What is already known about this subject?

  • The clinical characteristics and long-term prognosis of adult-onset non-radiographic axial spondyloarthritis (nr-axSpA) have been previously elucidated. However, the clinical characteristics and disease course of juvenile-onset nr-axSpA are not well known.

What does this study add?

  • Peripheral involvement was prevalent in juvenile-onset nr-axSpA; one should not expect typical axial skeleton involvement as the first clinical presentation in patients who are considered to have juvenile-onset nr-axSpA.

  • Patients with juvenile-onset nr-axSpA with progression to juvenile-onset ankylosing spondylitis (JoAS) are more often >12 years of age at disease onset and have a disease duration of ≤10 years than those without progression to JoAS.

  • Inflammatory back pain, buttock pain, enthesitis, elevated baseline C reactive protein levels and sacroiliac joint-MRI positivity in patients with juvenile-onset nr-axSpA are likely associated with stronger risk of progression to JoAS.

How might this impact on clinical practice or further developments?

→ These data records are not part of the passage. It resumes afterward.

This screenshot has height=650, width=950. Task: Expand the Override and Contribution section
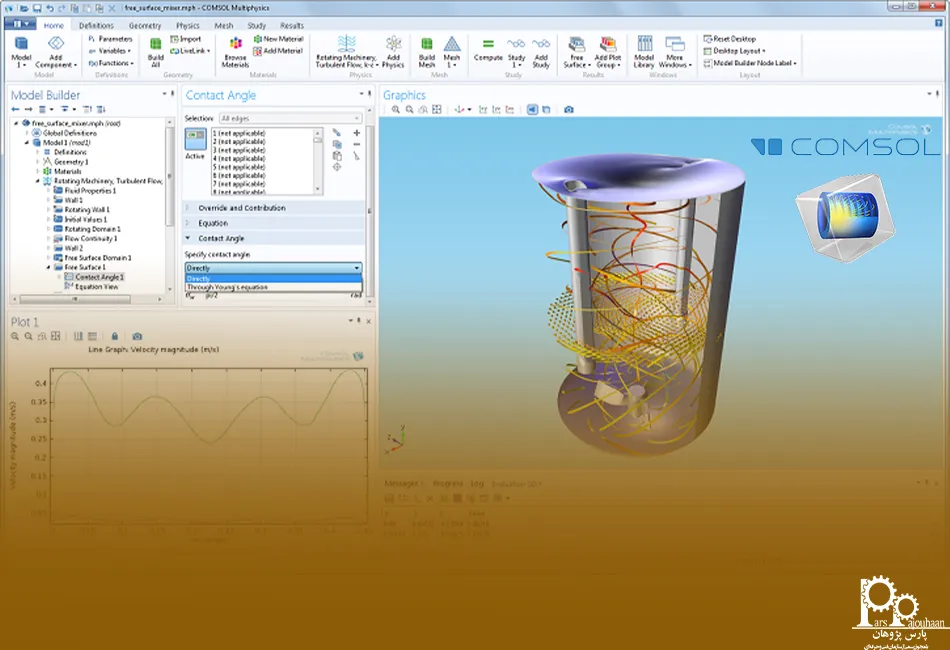click(x=241, y=208)
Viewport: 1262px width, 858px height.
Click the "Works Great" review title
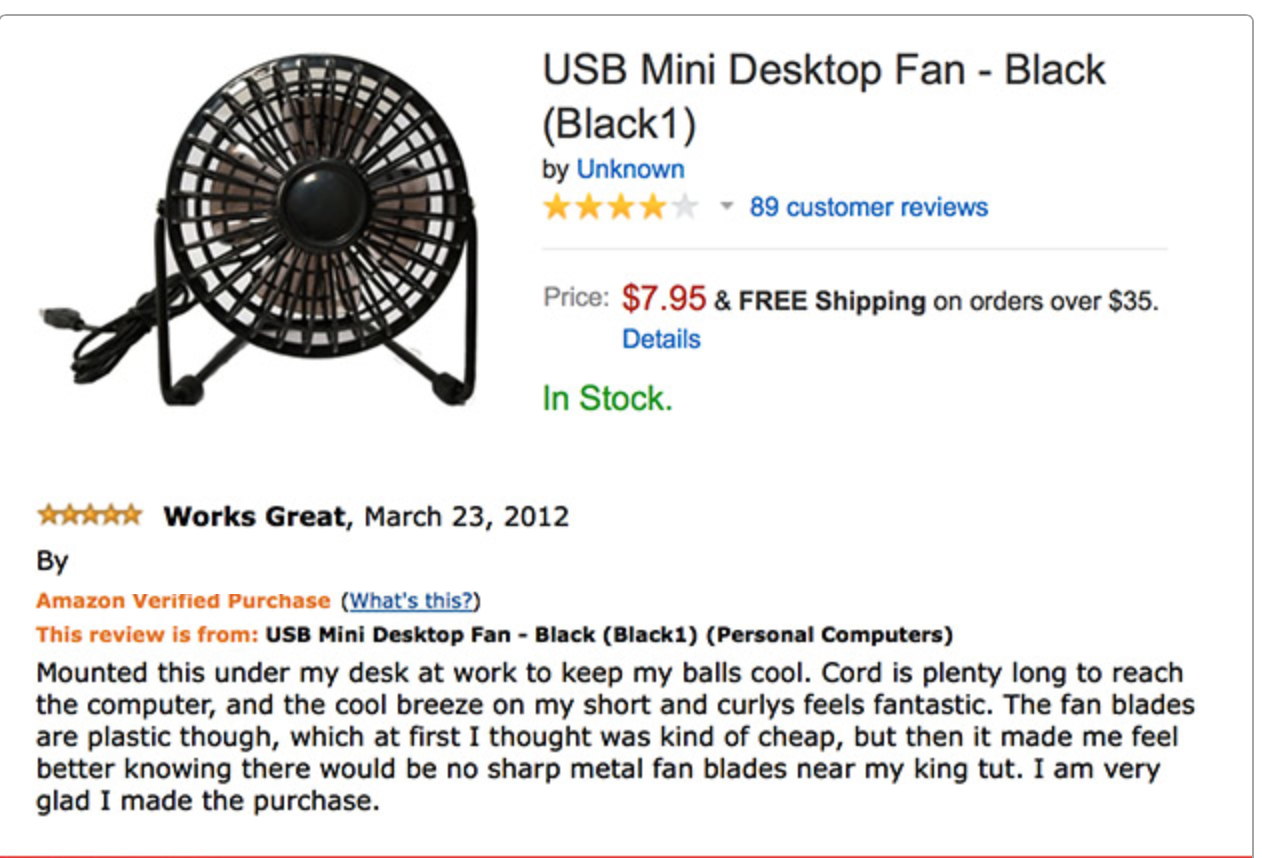(254, 517)
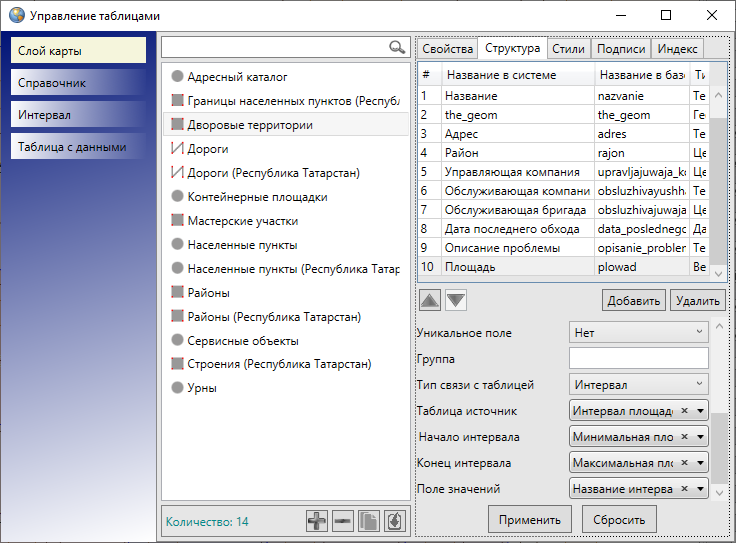The image size is (736, 543).
Task: Select the 'Дороги' line layer
Action: 208,149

  • Our study findings enhance the current knowledge on juvenile-onset nr-axSpA. Future cohort studies including multiethnic and larger populations are warranted to delineate the long-term outcomes of juvenile-onset nr-axSpA.

Introduction

Axial spondyloarthritis (axSpA) is a chronic inflammatory rheumatic disease that mainly affects the axial skeleton (sacroiliac joint and spine). It may involve the peripheral skeleton with extra-articular manifestations, including anterior uveitis, psoriasis and chronic inflammatory bowel disease. According to the 2009 Assessment of SpondyloArthritis International Society (ASAS) criteria,1 2 patients with axSpA are classified into the following two categories: those with radiographic axSpA (r-axSpA), known as ankylosing spondylitis (AS), who fulfil the modified New York criteria (mNYc)3 and those with non-radiographic axSpA (nr-axSpA) in the absence of definite sacroiliac joint (SIJ) changes on plain radiograph. However, it may take considerable time from the onset of clinical symptoms to fulfil the mNYc, which requires at least bilateral grade II or unilateral grade III radiographic changes in the SIJs. This contributes to diagnostic delay in AS.4 Therefore, the term nr-axSpA is proposed to enable earlier identification and appropriate clinical management of these patients.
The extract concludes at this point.